LOS ANGELES -- Paul George doesn't hide how he feels about Carmelo Anthony. In fact, the LA Clippers All-Star is quick to point out how he wears a chain that Anthony gave to him when the two played together on the Oklahoma City Thunder.
"He was the big brother, he was the mentor, he was the one who got me this chain," George said, clutching a gold chain as he looked back on his one season with Anthony on the Thunder. "The list goes on for what Melo did for me there."
George was reunited with Anthony on a basketball court Tuesday night, and the two shared some laughs before George finished with 25 points to lead the Clippers to a 117-97 win over the Portland Trail Blazers.
The Clippers' smothering defense held Anthony, who was named Western Conference player of the week, to his lowest total in his seven games back with just nine points on 2-of-9 shooting and six rebounds.
However, after the game, George came to Anthony's defense for the second time this week. On Sunday, George said he didn't like the narratives that have surrounded Anthony's style of play since he returned. He pleaded with critics to just let Anthony play basketball again.
"I'm not going to be happy with [the criticism], with how they tried to shoot him down when he first started," George said when asked if Anthony got credit for his play with the weekly award. "I am not going to be happy now that he's playing well and they want to be on his side. He is going to have a long season. Let him play. Let him hoop.
"Say what you want when he's finished, but let him hoop. It's great that he's getting that recognition now. When it is all said and done -- people, let him play and let him hoop. It's tough regardless when he came back; he had been out over a year, so there's going to be some ups and downs. But let Melo hoop."

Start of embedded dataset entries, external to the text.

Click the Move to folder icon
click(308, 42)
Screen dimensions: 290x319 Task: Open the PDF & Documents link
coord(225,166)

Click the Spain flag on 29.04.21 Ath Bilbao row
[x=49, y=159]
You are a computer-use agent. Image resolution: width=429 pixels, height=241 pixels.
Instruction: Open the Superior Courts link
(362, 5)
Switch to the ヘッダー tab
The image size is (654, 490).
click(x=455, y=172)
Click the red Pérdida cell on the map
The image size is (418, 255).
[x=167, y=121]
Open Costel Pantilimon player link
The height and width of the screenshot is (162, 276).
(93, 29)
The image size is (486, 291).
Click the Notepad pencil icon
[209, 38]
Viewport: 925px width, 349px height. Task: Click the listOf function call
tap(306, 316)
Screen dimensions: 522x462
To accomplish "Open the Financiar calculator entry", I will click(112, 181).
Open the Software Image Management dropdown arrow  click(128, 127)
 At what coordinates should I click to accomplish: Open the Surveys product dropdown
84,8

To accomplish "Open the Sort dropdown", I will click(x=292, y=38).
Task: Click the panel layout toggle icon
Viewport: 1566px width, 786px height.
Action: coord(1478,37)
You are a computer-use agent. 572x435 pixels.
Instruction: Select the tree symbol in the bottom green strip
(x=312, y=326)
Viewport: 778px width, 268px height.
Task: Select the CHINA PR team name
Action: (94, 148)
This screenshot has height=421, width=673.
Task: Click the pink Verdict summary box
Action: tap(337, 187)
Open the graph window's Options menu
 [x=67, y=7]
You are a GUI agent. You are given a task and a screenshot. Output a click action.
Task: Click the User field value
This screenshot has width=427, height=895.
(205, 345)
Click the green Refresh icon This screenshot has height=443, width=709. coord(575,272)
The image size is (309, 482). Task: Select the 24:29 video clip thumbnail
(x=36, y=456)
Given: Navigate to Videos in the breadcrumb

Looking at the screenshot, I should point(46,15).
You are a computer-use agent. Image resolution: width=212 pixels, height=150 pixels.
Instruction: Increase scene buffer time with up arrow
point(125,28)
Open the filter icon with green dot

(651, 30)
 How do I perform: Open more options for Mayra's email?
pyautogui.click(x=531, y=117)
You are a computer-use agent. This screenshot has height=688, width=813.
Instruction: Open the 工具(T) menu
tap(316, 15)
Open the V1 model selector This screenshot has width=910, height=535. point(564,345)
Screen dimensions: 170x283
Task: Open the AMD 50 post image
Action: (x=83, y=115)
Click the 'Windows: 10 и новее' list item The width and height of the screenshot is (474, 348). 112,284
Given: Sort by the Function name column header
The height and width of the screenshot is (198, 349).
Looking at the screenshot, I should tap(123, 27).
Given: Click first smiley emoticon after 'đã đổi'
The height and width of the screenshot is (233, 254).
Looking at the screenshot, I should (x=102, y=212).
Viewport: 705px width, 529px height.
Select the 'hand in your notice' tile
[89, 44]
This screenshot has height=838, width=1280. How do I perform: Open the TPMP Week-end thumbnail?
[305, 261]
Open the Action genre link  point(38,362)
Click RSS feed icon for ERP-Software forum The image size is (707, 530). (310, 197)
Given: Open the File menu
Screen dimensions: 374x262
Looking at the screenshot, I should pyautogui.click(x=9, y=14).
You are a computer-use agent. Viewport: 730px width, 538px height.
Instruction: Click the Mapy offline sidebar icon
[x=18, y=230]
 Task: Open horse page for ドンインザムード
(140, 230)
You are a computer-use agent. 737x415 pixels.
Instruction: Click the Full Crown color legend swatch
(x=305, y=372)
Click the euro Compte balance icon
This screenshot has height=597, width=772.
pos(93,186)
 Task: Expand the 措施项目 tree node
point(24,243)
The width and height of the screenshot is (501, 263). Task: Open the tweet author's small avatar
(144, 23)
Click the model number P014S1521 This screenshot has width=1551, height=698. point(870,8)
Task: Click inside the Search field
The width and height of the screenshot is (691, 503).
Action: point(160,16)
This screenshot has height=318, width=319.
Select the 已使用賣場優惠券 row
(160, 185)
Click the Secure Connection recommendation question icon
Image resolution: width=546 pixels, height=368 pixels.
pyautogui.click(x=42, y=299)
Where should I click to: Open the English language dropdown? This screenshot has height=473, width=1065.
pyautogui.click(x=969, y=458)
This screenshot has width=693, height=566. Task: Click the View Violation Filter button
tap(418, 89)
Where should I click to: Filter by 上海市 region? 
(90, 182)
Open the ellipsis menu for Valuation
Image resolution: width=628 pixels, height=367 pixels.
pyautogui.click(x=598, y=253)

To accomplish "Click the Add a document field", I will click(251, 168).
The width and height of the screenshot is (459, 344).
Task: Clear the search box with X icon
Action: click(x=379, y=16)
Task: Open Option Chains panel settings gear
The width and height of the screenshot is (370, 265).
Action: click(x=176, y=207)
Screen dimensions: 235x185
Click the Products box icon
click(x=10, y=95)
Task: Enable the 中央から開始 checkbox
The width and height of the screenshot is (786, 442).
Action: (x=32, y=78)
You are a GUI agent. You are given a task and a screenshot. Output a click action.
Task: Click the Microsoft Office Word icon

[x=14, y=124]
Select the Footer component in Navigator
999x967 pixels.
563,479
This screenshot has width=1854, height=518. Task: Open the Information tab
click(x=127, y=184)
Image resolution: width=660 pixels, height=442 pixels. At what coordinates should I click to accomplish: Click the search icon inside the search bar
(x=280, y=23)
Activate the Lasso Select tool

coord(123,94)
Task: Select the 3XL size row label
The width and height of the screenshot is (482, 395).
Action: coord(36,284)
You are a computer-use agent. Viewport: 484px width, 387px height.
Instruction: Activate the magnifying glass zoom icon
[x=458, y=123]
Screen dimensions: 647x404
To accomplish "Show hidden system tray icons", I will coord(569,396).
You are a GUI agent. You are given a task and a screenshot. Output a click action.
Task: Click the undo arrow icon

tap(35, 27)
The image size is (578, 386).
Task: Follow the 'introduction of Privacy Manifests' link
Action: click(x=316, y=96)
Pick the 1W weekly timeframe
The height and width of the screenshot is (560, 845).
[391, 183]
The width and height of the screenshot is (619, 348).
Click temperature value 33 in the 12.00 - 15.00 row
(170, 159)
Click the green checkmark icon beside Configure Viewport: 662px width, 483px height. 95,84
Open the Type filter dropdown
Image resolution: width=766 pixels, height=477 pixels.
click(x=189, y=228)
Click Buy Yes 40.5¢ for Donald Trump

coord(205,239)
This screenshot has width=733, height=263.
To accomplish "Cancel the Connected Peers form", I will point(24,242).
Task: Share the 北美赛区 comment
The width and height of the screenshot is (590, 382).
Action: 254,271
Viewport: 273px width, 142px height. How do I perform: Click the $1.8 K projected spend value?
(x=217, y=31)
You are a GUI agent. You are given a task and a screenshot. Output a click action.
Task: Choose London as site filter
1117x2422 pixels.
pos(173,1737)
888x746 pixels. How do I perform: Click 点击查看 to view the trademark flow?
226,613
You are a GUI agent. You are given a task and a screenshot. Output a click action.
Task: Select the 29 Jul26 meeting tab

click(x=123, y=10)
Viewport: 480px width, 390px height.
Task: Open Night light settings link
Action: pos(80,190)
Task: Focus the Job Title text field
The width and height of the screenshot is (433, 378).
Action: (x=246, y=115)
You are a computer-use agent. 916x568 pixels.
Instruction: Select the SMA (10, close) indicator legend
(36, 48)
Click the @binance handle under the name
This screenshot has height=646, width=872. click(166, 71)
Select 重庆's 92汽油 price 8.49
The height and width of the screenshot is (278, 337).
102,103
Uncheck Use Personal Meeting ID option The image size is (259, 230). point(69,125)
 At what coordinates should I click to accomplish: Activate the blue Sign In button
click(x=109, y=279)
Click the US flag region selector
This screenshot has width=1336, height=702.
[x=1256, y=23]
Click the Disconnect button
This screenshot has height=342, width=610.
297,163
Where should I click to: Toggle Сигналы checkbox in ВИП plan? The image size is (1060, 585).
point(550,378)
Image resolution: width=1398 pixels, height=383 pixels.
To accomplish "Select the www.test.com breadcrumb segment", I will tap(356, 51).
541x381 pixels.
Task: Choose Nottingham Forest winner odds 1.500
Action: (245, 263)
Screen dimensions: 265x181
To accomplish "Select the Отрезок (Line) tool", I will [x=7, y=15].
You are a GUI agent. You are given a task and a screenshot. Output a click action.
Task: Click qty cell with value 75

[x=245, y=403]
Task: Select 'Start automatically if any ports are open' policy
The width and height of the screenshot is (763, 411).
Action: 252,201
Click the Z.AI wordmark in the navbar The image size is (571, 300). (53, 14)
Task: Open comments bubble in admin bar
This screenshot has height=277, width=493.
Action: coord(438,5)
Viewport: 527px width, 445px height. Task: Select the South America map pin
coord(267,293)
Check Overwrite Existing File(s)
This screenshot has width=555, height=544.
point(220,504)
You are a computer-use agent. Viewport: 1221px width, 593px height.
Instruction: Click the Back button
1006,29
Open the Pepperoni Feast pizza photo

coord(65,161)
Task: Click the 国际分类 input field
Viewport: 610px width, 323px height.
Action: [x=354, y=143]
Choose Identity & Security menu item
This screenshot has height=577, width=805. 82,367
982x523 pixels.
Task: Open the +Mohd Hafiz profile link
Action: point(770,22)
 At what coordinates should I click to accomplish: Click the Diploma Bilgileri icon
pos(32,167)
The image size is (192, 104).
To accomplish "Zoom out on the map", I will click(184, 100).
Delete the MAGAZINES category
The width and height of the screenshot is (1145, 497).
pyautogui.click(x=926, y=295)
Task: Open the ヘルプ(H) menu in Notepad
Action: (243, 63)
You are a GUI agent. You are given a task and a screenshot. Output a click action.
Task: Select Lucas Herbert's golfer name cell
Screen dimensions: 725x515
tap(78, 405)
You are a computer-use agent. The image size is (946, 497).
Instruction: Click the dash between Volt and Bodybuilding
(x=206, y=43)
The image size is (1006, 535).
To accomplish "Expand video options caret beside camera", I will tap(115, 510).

During his return, Anthony has felt the love from his peers. Kawhi Leonard voiced his support on Sunday when he said he thought Anthony was treated unfairly by teams around the league while he was out of the game.
"It means a lot," Anthony said. "But also, the real ones know what's going on. It's not them. I never had issues with any of my colleagues saying anything about me. It's the narratives that surround the game of basketball, the opinions that everybody has. All of these cameras have their opinion.
"So it's those things that come into play, which can easily allow somebody to get down on themselves and want to give up and want to not be motivated. I was against all of that. I stayed with it. I stayed motivated. I pushed myself."
Anthony drew a warm round of applause from the Staples Center crowd when he was introduced in the Portland starting lineup. Anthony admitted he would have loved to have played here in Los Angeles alongside his good friend and Lakers star LeBron James.
"There were a lot of teams that I thought I was going to be on," Anthony said. "As far as LeBron goes, it's something we've talked about since we were in high school. It wasn't in his power. Some people might say it was in his power. But it's not something that I was calling him and talking to him about, asking him, 'Can you do this for me?' [But] I would've never put him in that position because a lot of times it's deeper than that, and I started understanding the business of basketball."
George, who hit 6 of 7 3-pointers to help the Clippers win for the ninth time in 10 games, spent a good portion of his postgame interview explaining how Anthony is more of a team player than his critics believe.
"Melo was the enforcer really [during] my time with him in Oklahoma," said George, who played with Anthony during the 2017-18 season. "When times were rocky, he was the one that kind of led with us and kept everything positive and smooth sailing. I thought him and Russ [Westbrook] did an unbelievable job of that."
George got to know Anthony when the two were on the 2016 Team USA Olympic roster that won gold in Brazil. But he remembers becoming a fan when Anthony was a star on the Denver Nuggets and battled Kobe Bryant and the Lakers.
"I grew up with the Lakers playing the Denver Nuggets, in that era, and Kobe being my favorite player and Melo giving it everything, giving Kobe everything he had," said George, who grew up in Palmdale, a suburb of Los Angeles. "That matchup really was what made me the biggest fan of Melo. And then having the first opportunities to play against him, I understood why he's so hard to guard.
"His relentlessness, how hard he plays, and it was never a night off going against Melo. You were sore, you were bruised, you were hurting after playing against Melo. I think that is what kind of everybody remembers, the vintage Denver and then the New York Knick Melo. That is what everybody remembers and what everybody has a heart for when you think of Melo."
ESPN's Baxter Holmes contributed to this report.